Empowering facilities to capture more incidental pulmonary nodules and identify lung cancer earlier is at the heart of what Eon does every day. That’s why Eon expanded its data science models to now identify incidental pulmonary nodules on Magnetic Resonance (MR) and X-Ray radiology reports in addition to CT.
Eon’s Essential Patient Management platform uses Computational Linguistics to identify incidental pulmonary nodules on computed tomography (CT) reports with 98.95% accuracy, and 97% accuracy on MR and X-Ray radiology reports. This game-changing update allows facilities to capture approximately 25% more incidental pulmonary nodules and empowers providers to identify lung cancer earlier when treatment is most effective.

# DATA FOR REVIEW:
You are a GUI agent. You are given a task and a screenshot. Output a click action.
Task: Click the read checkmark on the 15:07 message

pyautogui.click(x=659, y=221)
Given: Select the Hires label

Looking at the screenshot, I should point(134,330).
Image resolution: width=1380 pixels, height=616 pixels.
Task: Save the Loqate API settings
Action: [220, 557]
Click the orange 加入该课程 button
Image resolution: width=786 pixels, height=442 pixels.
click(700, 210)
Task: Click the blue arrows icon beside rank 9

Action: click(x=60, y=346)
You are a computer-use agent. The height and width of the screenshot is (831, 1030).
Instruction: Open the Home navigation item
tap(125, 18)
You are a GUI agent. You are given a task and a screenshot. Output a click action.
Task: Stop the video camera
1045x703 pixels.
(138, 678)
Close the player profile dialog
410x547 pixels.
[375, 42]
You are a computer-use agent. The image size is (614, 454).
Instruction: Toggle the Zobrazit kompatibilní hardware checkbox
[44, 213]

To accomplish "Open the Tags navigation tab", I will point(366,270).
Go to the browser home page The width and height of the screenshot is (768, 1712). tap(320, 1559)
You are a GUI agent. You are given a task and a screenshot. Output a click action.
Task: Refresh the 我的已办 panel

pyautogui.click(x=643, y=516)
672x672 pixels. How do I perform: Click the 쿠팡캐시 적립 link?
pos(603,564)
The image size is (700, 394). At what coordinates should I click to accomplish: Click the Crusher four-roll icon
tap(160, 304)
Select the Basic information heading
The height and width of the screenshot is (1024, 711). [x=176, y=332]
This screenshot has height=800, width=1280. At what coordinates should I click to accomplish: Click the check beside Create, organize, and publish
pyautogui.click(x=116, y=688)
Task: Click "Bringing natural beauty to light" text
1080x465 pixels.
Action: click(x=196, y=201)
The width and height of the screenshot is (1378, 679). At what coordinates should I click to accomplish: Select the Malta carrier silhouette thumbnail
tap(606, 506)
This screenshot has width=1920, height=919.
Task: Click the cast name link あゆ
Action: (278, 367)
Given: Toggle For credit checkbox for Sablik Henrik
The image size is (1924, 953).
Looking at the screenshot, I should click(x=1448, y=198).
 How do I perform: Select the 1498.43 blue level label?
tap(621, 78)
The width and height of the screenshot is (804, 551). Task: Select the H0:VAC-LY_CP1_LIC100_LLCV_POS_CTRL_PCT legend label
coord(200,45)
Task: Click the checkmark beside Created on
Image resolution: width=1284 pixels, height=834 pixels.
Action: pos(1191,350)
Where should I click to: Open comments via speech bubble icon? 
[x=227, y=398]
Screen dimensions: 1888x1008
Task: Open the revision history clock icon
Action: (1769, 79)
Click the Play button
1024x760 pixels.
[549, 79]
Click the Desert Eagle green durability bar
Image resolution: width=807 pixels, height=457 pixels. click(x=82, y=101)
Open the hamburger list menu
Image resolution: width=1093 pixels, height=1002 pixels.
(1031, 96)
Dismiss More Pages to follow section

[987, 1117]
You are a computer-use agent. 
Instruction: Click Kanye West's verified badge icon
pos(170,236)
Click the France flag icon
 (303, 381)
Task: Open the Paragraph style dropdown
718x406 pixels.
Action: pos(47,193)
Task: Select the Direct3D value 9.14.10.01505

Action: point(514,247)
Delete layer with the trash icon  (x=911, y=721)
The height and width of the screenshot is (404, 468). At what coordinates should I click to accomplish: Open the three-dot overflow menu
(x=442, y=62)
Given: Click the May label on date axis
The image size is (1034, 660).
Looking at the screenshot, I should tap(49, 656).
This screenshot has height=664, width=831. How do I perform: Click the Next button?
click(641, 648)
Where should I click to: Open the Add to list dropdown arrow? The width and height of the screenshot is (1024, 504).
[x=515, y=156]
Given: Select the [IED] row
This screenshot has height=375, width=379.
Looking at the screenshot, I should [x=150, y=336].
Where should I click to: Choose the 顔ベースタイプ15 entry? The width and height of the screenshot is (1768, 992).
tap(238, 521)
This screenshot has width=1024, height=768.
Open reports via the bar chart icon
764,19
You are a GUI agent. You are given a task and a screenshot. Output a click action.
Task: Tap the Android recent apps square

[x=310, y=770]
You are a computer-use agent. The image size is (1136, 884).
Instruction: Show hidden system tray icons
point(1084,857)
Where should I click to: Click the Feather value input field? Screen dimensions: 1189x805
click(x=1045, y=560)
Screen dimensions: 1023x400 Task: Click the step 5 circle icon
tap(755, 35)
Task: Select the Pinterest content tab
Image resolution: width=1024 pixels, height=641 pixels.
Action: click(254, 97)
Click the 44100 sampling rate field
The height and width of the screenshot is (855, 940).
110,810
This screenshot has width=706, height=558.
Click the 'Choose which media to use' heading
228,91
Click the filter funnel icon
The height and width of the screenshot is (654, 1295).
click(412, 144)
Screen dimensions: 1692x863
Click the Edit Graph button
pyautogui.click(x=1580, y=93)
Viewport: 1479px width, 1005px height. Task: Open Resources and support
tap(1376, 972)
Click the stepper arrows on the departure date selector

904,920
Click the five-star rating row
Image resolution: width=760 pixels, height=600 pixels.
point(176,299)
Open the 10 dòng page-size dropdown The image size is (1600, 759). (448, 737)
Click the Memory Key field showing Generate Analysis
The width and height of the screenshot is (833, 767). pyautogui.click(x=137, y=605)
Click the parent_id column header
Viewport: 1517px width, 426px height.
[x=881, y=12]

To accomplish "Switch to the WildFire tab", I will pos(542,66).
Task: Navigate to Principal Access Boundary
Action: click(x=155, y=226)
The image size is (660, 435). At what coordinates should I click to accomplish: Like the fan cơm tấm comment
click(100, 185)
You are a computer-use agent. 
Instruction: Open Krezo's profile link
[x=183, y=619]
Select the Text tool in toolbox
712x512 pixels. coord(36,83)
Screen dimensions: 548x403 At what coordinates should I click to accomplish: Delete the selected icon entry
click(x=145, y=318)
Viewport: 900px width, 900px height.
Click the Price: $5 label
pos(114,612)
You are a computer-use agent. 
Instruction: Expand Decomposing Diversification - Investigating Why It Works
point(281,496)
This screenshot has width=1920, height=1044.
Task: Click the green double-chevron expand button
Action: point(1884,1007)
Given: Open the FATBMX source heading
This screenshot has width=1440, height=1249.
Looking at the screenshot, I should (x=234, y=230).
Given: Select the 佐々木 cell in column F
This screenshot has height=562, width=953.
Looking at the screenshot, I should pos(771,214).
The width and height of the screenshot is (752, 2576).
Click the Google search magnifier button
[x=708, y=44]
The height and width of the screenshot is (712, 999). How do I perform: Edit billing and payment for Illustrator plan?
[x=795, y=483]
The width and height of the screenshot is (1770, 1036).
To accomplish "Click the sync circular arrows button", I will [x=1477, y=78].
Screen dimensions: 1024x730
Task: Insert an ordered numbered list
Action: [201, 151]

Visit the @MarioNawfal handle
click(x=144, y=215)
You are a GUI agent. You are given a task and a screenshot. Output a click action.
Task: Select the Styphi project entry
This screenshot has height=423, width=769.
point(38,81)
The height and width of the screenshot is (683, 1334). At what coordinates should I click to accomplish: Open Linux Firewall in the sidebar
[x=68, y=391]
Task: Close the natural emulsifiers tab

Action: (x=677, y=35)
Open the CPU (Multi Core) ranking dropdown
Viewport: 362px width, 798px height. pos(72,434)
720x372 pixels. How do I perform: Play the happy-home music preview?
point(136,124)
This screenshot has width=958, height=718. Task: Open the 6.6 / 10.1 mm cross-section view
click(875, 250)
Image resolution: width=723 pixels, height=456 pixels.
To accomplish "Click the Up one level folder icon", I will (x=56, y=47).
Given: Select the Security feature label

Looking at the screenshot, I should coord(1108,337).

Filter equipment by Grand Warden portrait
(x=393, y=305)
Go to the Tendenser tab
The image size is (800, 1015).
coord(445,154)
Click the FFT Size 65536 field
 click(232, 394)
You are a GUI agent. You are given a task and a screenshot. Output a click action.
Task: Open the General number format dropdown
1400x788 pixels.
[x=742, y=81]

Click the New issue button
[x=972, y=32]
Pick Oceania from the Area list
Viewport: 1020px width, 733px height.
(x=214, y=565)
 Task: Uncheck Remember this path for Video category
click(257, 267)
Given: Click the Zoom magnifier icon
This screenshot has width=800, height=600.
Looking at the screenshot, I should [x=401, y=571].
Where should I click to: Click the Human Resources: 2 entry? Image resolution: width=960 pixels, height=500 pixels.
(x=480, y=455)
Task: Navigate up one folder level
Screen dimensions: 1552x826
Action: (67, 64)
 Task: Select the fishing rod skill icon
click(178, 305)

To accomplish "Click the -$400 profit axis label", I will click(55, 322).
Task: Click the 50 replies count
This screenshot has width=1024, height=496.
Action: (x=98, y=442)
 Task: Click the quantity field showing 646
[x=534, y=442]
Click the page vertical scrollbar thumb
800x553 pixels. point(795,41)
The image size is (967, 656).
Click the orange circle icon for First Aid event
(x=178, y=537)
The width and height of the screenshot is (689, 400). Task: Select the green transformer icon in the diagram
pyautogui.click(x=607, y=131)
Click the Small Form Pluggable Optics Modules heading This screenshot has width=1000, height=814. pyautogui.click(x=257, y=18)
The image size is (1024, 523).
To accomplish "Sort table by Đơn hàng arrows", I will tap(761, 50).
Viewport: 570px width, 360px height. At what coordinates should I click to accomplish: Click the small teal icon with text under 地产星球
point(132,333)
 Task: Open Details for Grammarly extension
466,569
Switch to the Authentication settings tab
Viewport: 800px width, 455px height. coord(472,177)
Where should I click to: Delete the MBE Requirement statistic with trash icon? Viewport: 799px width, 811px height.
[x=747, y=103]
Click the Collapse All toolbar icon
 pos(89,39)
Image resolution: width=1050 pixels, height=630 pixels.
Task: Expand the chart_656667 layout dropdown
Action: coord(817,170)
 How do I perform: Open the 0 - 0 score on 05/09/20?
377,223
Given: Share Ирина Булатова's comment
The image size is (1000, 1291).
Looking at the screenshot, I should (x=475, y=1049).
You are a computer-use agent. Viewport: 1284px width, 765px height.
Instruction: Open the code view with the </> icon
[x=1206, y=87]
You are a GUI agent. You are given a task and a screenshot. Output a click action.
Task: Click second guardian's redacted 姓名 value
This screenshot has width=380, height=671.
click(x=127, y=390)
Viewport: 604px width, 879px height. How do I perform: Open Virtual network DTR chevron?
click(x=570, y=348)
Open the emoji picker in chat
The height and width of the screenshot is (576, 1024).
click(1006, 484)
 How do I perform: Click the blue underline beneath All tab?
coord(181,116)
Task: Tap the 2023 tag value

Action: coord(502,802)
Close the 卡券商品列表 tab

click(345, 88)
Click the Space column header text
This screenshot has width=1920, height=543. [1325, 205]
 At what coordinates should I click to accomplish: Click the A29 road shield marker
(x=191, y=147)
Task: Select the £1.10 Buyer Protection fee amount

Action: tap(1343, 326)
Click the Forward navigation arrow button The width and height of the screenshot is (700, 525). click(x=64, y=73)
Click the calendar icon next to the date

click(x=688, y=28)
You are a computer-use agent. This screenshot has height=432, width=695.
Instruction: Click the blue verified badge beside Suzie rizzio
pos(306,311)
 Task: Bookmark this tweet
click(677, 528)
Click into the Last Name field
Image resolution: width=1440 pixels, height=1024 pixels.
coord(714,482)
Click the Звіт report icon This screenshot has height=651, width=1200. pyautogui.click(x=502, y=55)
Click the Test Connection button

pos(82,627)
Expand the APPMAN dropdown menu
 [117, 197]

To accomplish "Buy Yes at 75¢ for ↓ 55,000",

# TASK A:
Which kinds of radiology reports does the Eon update say its models can now find incidental pulmonary nodules on? List all of them.
# TASK B:
Write out the Eon update word for word, starting at "Eon’s Essential Patient" and ending at "is most effective.".
Rely only on the Eon update, not on the records.

# REPLY A:
- Computed tomography (CT)
- Magnetic Resonance (MR)
- X-Ray

# REPLY B:
Eon’s Essential Patient Management platform uses Computational Linguistics to identify incidental pulmonary nodules on computed tomography (CT) reports with 98.95% accuracy, and 97% accuracy on MR and X-Ray radiology reports. This game-changing update allows facilities to capture approximately 25% more incidental pulmonary nodules and empowers providers to identify lung cancer earlier when treatment is most effective.